Anonymous at Wed, 20 Sep 2023 15:05:35 UTC No. 958978
>>958961
In terms of physics the surface is radiated by the light in the environment, it hit's the skin and is both reflected and absorbed and re-emitted elsewhere along the surface where it entered as refracted/diffused light, the split of how much light can be refracted at all depends on the remainder of light that wasn't initially reflected.
The reflective properties of your skin is due to the smooth surfaces of the dead skin flakes that makes up your epidermis.
The shape of the skincells does not change due to their melanin content so the reflected portion of light stays the same regardless of melanin levels.
Let's think of increased melanin in terms of a white person at the beginning of summer being pale as a ghost and getting tanned going darker towards the end of summer.
The untanned skin is not more mirror reflective than the high melanin skin but since it refracts a lot of the light and shows up very bright (white) and tend to drown out a lot
of the subtle reflective detail because enough light was sent our way as 'diffuse color' drowning out any subtle detail we may perceive in the reflection.
As the Melanin increase and skin turns darker less refracted light is coming off the surface as it's absorbed and the specular reflection that was always present
become more visible as it sits as light ontop a darker background.
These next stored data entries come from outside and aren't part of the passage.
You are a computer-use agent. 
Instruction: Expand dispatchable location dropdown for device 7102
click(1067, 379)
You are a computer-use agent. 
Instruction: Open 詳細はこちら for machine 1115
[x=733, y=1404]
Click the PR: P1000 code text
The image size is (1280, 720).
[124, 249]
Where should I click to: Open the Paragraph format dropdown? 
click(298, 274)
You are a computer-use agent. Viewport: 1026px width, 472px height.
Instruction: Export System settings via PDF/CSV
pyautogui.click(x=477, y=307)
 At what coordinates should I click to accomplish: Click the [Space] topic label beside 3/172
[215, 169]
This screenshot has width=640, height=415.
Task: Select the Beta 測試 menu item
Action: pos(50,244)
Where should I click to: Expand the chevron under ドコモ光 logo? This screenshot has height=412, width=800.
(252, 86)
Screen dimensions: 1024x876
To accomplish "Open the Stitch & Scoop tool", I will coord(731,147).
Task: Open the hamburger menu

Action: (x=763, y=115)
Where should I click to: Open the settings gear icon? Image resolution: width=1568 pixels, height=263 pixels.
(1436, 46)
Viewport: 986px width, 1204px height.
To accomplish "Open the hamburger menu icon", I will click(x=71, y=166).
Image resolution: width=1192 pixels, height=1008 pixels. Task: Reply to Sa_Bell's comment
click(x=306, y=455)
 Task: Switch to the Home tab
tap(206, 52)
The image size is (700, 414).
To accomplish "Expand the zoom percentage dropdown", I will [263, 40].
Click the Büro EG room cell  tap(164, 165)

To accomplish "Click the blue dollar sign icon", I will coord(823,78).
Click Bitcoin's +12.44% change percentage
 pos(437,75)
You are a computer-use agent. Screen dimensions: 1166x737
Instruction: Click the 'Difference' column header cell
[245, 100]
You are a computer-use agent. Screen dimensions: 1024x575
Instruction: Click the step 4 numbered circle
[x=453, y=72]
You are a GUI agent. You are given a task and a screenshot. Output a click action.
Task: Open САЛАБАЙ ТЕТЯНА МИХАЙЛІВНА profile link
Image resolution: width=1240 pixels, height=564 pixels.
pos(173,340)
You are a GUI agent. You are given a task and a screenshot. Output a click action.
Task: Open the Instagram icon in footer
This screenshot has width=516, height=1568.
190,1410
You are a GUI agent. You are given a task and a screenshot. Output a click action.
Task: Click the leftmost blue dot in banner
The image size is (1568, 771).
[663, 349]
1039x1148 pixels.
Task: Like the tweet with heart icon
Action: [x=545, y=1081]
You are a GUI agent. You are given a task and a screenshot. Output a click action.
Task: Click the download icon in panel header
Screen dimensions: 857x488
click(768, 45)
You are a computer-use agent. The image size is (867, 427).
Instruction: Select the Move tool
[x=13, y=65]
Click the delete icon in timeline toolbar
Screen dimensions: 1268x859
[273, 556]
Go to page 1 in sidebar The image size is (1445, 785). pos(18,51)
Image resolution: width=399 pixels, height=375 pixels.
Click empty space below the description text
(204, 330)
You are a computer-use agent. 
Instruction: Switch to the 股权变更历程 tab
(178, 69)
So while the reflected light (specular/mirror light) doesn't change with melanin it's perceived contribution to the look of the skin goes up.
So if you want to create realistic looking skin it is more easy to get the correct look going if you author your shader looking at characters of different skintones.
If your reflection is dialed correct and you see the correct amount of ambient blues and whites reflected off your dark skinned character in a day-lit scene
while it simultaneously looks correct on your white skinned character you've made good skin shader.
Anonymous at Wed, 20 Sep 2023 15:41:08 UTC No. 958982
>>958935
Usually I save or download materials, because it might come in handy in the future.
This one, I really wouldn't need.
Anonymous at Wed, 20 Sep 2023 16:33:47 UTC No. 958988
>>958982
>Because with his massive BBC fetish a mere 50 percent is no-where near enough to satisfy this anon. Give him 400% and he'll go aheago while mashing the download button.
Anonymous at Wed, 20 Sep 2023 20:49:49 UTC No. 959009
>>958978
Thanks for effort man
Anonymous at Wed, 20 Sep 2023 20:52:17 UTC No. 959011
>>959009
it's chatgpt
Anonymous at Wed, 20 Sep 2023 23:48:39 UTC No. 959018
>>958988
Or maybe he doesn't model animals.
Anonymous at Thu, 21 Sep 2023 22:17:27 UTC No. 959133
>>958935
Now I'm off to bait /pol/.
Anonymous at Thu, 19 Oct 2023 08:38:11 UTC No. 961655
>>958961
The sole reason for higher melanin skin content is ensuring light reflects differently. A white guy in the middle of Africa will cook himself without some SPF 50 because the sun's light reflects differently on him than one of the black natives
the chair nerd at Thu, 9 Nov 2023 01:02:25 UTC No. 963680
>>958961
No but it definitely indicates in a statistically significant way the crime rates, parental abandonment, math skills, overall hygiene and watermelon consumption.